• _Work task_
Below are records; extract exactly the lines from the one containing "Task: Click the Home icon in the toolbar" through the last, both included, and keep the pictures out.

BEGIN

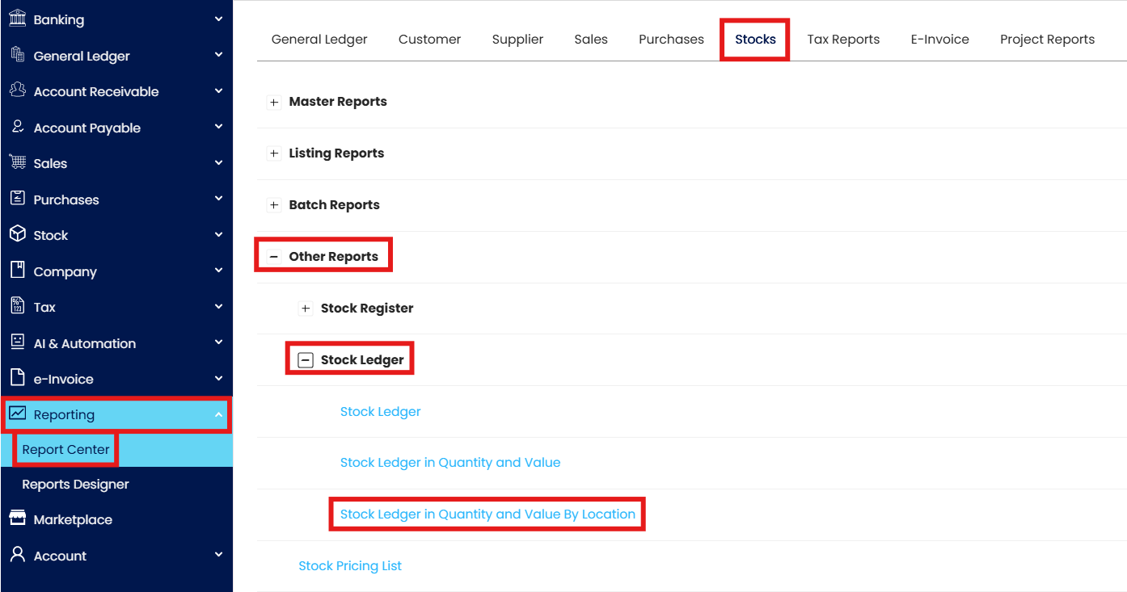Expand the General Ledger menu chevron
This screenshot has width=1127, height=592.
218,55
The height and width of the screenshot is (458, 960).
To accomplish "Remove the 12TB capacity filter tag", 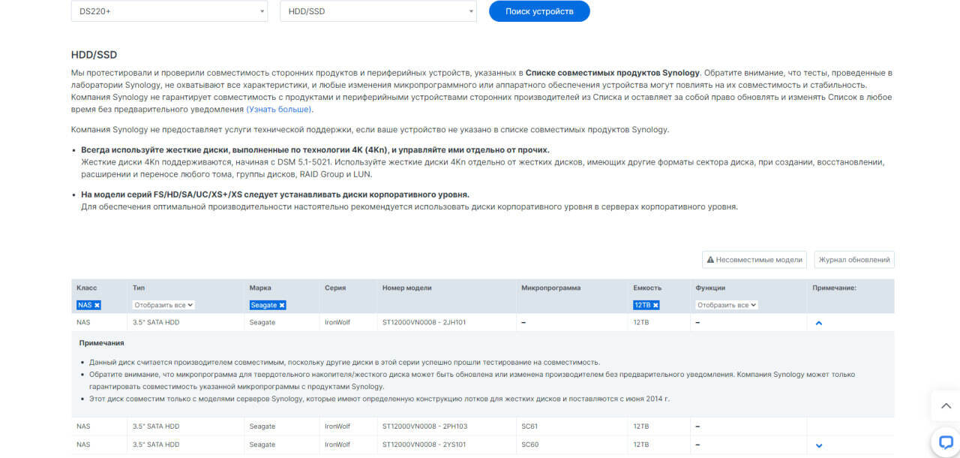I will [x=656, y=306].
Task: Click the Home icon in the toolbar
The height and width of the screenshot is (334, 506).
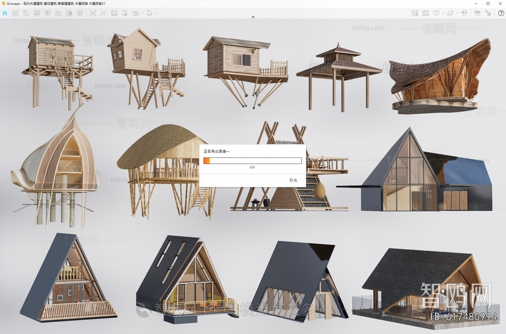Action: click(x=5, y=13)
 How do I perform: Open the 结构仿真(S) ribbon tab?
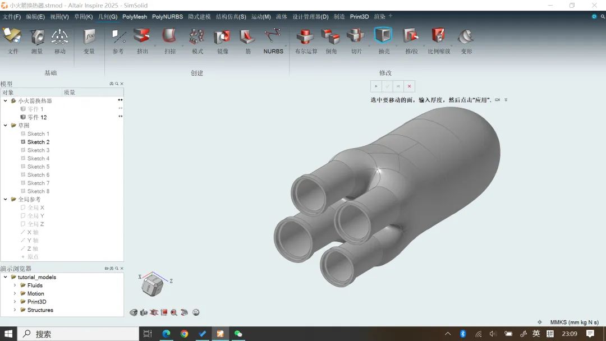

END

• _Task solution_
Task: Click the Home icon in the toolbar
The height and width of the screenshot is (334, 506).
Action: click(x=5, y=13)
 How do I perform: Open the 结构仿真(S) ribbon tab?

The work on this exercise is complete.